After 7.8 billion years, the matter density drops far enough that the effects of dark energy begin to become important. 7.8 billion years after the Big Bang, when the dark energy density has grown to be as large as half the matter density, it reaches the critical value to cause a distant galaxy to stop decelerating from our perspective, and begin accelerating instead. This is a critical time: the repulsive effects of dark energy on the Universe’s expansion exactly counteract the attractive effects of matter.
But time doesn’t stop here. Instead, it continues forward, and the matter density continues to drop. Once 7.8 billion years on the cosmic clock ticks by, dark energy now becomes more important than matter and radiation as far as the expansion rate is concerned. Distant galaxies reached their minimum recession speed at that time, but then will appear to speed up once again.
As time marches forward, distant objects not bound to one another will recede from each other’s perspective at a faster and faster rate. By the time the Universe is 9.2 billion years old, right when our Solar System is forming, the matter density will have dropped below the dark energy density. By the present day, 13.8 billion years after the Big Bang, dark energy accounts for approximately 70% of the total energy in the Universe; when the Universe reaches twice its present age, dark energy will account for over 95% of the Universe’s total energy. Throughout all that time, distant galaxies will continue to speed up, faster and faster, in their apparent recession from our perspective.
For the past 6 billion years, the Universe’s expansion has been accelerating, meaning that any distant galaxy we monitor appears to recede from us at an ever-increasing speed. Any galaxy currently at a distance of approximately 18 billion light-years from us now appears to recede away faster than the speed of light, meaning there’s nothing we can ever do to reach or contact it again. Given that the Universe is already 46 billion light-years in radius, this means that 94% of the galaxies in the Universe are already forever beyond our reach.

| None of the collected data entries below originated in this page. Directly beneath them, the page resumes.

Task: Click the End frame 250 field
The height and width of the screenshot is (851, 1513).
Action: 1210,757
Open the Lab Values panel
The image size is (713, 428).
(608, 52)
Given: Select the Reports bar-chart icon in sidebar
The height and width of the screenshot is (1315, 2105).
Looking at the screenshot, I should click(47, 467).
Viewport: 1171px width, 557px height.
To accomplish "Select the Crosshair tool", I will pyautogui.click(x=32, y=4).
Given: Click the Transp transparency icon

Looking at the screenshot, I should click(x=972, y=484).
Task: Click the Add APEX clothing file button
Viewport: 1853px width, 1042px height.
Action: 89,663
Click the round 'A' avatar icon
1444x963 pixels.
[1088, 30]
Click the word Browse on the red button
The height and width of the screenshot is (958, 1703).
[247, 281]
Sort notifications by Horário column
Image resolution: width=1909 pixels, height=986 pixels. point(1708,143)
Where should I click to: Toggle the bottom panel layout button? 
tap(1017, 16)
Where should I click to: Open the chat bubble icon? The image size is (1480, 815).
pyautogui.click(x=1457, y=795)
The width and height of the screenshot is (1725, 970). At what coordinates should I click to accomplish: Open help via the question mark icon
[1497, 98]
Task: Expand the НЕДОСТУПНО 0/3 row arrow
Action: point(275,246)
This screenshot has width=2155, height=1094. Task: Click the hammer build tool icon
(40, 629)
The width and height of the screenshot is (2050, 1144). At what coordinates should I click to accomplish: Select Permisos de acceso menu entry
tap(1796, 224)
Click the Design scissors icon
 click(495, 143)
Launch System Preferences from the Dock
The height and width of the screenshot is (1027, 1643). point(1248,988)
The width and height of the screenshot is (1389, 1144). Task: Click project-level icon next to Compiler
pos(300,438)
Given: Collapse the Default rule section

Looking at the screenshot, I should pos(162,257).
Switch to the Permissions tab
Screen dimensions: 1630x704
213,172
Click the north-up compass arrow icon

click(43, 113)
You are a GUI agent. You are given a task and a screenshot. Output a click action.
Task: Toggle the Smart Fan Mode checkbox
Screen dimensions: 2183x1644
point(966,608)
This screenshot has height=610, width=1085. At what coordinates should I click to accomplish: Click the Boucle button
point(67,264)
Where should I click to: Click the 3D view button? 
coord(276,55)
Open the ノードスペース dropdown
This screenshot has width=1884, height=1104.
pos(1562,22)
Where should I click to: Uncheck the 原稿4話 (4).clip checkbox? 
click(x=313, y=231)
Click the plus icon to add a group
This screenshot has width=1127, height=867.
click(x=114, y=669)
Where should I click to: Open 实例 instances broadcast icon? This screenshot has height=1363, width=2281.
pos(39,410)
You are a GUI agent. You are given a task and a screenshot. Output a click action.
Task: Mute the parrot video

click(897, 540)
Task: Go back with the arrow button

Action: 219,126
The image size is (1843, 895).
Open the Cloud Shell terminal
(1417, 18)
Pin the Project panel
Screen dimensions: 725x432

For billions of years, dark energy’s density would have been tiny compared to the density of matter, meaning its effects would have been undetectable if humans had arisen too early. Tens of billions of years from now, dark energy will have pushed everything beyond our Local Group far away from us; the merged remains of the Local Group will be the only galaxy remaining. It’s only because we came along when we did, at this golden cosmic time, that we can perceive what the Universe is actually made of. Dark energy is real, began dominating our Universe at an age of 7.8 billion years old, and determines our cosmic fate from here on out!